Using the material that follows, output exactly the lines from the one containing "Click the revert to snapshot icon" through the one containing "Download PostgreSQL 15.6", with both ends kept.

START SUPPLIED RECORDS

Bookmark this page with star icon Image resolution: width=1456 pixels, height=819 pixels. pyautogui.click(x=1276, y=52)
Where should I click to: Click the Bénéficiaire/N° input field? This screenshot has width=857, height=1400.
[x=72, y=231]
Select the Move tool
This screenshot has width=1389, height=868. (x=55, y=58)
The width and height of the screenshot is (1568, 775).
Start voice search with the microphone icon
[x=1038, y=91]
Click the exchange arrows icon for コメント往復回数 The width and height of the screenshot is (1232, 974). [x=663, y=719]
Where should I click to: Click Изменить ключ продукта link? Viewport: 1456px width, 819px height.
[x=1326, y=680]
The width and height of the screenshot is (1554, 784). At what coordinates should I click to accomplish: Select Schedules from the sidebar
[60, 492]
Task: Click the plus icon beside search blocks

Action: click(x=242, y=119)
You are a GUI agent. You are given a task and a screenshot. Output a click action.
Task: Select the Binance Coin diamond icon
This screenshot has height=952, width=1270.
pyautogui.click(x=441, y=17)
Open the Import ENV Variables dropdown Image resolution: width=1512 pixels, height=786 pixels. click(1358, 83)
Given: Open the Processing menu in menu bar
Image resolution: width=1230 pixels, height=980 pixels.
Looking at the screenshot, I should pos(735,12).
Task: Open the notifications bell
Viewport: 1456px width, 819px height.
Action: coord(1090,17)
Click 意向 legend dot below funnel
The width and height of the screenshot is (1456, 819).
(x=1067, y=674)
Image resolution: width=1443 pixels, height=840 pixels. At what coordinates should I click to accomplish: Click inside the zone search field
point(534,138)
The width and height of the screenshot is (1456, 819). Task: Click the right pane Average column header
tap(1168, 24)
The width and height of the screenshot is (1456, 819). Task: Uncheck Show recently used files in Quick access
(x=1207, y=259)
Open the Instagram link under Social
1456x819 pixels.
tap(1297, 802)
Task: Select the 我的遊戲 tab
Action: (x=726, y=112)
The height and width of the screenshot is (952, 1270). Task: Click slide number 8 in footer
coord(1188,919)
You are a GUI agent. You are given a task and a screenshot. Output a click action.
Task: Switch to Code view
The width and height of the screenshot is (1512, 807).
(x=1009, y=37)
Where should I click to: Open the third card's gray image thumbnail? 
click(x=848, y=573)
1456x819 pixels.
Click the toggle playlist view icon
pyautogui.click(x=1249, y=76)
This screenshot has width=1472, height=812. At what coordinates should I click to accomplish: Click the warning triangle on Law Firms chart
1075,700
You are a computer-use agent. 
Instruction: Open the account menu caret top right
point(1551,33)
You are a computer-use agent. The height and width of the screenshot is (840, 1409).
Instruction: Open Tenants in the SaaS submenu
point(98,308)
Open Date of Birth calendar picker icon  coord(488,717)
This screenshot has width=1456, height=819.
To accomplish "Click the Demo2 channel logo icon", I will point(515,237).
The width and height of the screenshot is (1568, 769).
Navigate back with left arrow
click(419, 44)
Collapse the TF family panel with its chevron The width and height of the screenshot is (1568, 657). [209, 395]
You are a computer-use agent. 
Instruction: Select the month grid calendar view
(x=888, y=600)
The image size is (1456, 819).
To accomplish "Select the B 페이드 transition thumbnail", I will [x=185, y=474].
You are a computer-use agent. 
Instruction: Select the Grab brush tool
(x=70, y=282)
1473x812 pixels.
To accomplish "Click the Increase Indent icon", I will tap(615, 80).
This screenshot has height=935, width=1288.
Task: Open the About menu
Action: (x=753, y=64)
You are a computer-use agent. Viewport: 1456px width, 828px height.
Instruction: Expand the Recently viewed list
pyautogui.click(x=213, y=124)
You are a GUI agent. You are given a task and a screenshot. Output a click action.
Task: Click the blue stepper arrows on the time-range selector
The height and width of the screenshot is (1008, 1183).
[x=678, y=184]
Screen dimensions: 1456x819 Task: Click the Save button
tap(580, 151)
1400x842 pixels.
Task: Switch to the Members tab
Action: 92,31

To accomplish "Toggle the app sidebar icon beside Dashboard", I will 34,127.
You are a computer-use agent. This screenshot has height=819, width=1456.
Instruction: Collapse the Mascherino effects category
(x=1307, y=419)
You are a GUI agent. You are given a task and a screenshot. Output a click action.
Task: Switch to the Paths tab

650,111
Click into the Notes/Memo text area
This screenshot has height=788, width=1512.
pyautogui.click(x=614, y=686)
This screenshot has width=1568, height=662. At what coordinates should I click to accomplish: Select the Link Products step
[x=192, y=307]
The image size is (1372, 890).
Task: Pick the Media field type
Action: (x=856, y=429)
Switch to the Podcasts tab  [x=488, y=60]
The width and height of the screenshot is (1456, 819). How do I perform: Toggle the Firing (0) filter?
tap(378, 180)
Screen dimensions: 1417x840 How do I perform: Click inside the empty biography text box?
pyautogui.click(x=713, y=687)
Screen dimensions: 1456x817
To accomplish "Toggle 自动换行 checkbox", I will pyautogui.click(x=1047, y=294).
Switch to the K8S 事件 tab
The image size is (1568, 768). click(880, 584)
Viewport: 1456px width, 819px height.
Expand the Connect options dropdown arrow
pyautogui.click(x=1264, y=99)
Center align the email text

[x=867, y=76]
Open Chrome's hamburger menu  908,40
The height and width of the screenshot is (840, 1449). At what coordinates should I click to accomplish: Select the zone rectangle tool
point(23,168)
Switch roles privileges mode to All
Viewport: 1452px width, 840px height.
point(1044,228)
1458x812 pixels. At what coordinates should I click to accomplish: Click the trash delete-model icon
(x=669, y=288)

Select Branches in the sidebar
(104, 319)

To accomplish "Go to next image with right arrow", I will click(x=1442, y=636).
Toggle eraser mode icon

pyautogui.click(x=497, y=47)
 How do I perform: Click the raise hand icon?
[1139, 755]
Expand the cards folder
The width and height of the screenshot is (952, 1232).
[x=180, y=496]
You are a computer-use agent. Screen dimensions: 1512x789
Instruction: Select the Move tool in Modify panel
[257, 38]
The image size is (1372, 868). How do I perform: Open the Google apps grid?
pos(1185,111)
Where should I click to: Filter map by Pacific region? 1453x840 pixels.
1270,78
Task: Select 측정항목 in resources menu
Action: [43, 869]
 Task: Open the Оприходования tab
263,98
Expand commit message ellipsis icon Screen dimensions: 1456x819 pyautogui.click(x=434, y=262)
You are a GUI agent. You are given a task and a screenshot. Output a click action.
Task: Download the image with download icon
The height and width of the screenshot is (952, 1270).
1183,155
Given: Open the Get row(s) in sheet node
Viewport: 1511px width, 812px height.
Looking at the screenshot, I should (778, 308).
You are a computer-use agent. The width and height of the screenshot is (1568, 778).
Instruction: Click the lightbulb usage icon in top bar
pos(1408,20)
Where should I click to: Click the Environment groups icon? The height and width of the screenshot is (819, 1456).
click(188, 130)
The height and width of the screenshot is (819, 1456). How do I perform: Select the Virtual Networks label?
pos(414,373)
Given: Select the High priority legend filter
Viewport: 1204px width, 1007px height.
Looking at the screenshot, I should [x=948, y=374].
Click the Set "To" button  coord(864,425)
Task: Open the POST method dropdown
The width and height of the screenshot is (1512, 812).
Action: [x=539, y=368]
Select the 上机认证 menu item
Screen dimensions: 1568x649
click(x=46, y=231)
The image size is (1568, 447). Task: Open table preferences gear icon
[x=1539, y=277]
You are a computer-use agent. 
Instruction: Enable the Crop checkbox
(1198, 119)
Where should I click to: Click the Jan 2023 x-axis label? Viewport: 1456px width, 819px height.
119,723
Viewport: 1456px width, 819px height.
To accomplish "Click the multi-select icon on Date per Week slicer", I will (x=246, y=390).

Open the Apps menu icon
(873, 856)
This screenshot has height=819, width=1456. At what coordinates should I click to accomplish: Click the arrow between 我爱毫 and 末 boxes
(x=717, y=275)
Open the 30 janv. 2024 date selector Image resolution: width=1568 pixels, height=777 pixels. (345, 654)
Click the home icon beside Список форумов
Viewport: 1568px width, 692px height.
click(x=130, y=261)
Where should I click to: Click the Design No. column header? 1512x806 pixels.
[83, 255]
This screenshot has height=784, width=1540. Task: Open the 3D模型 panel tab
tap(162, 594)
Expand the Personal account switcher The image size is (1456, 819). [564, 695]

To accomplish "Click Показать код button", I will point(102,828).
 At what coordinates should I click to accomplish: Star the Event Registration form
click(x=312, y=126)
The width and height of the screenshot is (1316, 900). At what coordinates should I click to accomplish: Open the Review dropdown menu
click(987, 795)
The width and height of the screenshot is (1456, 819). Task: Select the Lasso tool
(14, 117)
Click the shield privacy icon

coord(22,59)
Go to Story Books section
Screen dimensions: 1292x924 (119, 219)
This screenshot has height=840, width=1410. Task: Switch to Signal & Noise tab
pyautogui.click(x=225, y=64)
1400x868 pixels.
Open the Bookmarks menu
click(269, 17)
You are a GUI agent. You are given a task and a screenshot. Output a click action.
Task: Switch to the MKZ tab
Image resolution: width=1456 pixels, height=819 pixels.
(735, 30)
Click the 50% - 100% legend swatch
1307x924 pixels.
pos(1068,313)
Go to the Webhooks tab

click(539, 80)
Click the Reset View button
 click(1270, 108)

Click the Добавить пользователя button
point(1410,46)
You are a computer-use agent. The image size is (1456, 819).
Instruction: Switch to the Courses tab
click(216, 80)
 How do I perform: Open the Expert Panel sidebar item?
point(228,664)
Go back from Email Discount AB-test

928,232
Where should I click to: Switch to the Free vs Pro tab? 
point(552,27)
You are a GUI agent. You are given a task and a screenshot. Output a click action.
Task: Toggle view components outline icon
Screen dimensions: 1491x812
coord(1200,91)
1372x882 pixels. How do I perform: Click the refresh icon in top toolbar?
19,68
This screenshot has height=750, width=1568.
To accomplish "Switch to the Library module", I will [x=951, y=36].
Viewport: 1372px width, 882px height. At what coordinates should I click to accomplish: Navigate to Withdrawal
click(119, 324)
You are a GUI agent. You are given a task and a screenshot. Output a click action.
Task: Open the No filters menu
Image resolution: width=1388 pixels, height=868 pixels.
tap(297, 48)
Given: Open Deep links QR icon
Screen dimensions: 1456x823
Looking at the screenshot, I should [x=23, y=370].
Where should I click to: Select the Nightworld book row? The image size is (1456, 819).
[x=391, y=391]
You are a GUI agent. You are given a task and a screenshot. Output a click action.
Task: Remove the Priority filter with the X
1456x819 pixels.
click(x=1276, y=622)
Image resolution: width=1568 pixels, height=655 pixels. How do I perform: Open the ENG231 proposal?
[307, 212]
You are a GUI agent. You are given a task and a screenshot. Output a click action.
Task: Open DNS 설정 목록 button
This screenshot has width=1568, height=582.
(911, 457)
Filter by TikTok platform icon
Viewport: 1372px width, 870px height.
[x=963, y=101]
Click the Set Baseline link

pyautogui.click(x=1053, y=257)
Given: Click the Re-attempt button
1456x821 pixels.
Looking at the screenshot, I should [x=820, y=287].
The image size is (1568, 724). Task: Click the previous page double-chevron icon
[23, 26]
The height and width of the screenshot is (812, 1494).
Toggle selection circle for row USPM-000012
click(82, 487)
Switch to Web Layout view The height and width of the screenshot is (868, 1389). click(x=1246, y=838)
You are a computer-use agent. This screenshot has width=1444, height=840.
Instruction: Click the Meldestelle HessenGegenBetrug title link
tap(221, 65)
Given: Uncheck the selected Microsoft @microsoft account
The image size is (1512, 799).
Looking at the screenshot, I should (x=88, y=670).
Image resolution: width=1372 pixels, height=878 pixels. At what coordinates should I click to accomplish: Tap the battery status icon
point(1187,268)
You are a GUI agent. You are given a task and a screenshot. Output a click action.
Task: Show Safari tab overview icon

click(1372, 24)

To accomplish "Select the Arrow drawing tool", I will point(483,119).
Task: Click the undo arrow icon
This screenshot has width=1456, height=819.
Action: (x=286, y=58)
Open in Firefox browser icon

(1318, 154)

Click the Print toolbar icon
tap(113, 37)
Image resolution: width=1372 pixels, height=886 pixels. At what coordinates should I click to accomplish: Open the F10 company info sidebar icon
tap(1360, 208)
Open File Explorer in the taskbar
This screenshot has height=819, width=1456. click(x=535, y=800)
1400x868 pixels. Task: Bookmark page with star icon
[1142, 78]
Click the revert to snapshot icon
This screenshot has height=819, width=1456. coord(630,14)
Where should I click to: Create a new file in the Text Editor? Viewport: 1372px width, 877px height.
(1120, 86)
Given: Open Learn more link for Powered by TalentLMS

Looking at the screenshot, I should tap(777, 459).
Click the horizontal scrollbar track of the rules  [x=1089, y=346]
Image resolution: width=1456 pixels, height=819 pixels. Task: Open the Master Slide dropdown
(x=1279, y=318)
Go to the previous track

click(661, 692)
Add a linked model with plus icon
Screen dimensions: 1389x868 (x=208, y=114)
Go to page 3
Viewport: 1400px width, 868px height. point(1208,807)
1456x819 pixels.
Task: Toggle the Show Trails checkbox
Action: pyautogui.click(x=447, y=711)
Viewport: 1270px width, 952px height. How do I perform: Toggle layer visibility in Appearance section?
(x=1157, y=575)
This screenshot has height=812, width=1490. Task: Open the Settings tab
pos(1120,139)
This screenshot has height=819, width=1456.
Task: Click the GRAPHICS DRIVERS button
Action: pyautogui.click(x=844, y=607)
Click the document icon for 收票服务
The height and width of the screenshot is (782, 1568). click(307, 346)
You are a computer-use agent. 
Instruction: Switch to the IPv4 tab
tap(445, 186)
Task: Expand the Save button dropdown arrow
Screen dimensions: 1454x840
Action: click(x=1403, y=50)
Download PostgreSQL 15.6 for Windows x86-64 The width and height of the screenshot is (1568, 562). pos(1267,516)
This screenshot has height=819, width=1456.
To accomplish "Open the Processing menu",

END SUPPLIED RECORDS

EXERCISE ANSWER -
Click the revert to snapshot icon
This screenshot has height=819, width=1456. coord(630,14)
Where should I click to: Create a new file in the Text Editor? Viewport: 1372px width, 877px height.
(1120, 86)
Given: Open Learn more link for Powered by TalentLMS

Looking at the screenshot, I should tap(777, 459).
Click the horizontal scrollbar track of the rules  [x=1089, y=346]
Image resolution: width=1456 pixels, height=819 pixels. Task: Open the Master Slide dropdown
(x=1279, y=318)
Go to the previous track

click(661, 692)
Add a linked model with plus icon
Screen dimensions: 1389x868 (x=208, y=114)
Go to page 3
Viewport: 1400px width, 868px height. point(1208,807)
1456x819 pixels.
Task: Toggle the Show Trails checkbox
Action: pyautogui.click(x=447, y=711)
Viewport: 1270px width, 952px height. How do I perform: Toggle layer visibility in Appearance section?
(x=1157, y=575)
This screenshot has height=812, width=1490. Task: Open the Settings tab
pos(1120,139)
This screenshot has height=819, width=1456.
Task: Click the GRAPHICS DRIVERS button
Action: pyautogui.click(x=844, y=607)
Click the document icon for 收票服务
The height and width of the screenshot is (782, 1568). click(307, 346)
You are a computer-use agent. 
Instruction: Switch to the IPv4 tab
tap(445, 186)
Task: Expand the Save button dropdown arrow
Screen dimensions: 1454x840
Action: click(x=1403, y=50)
Download PostgreSQL 15.6 for Windows x86-64 The width and height of the screenshot is (1568, 562). pos(1267,516)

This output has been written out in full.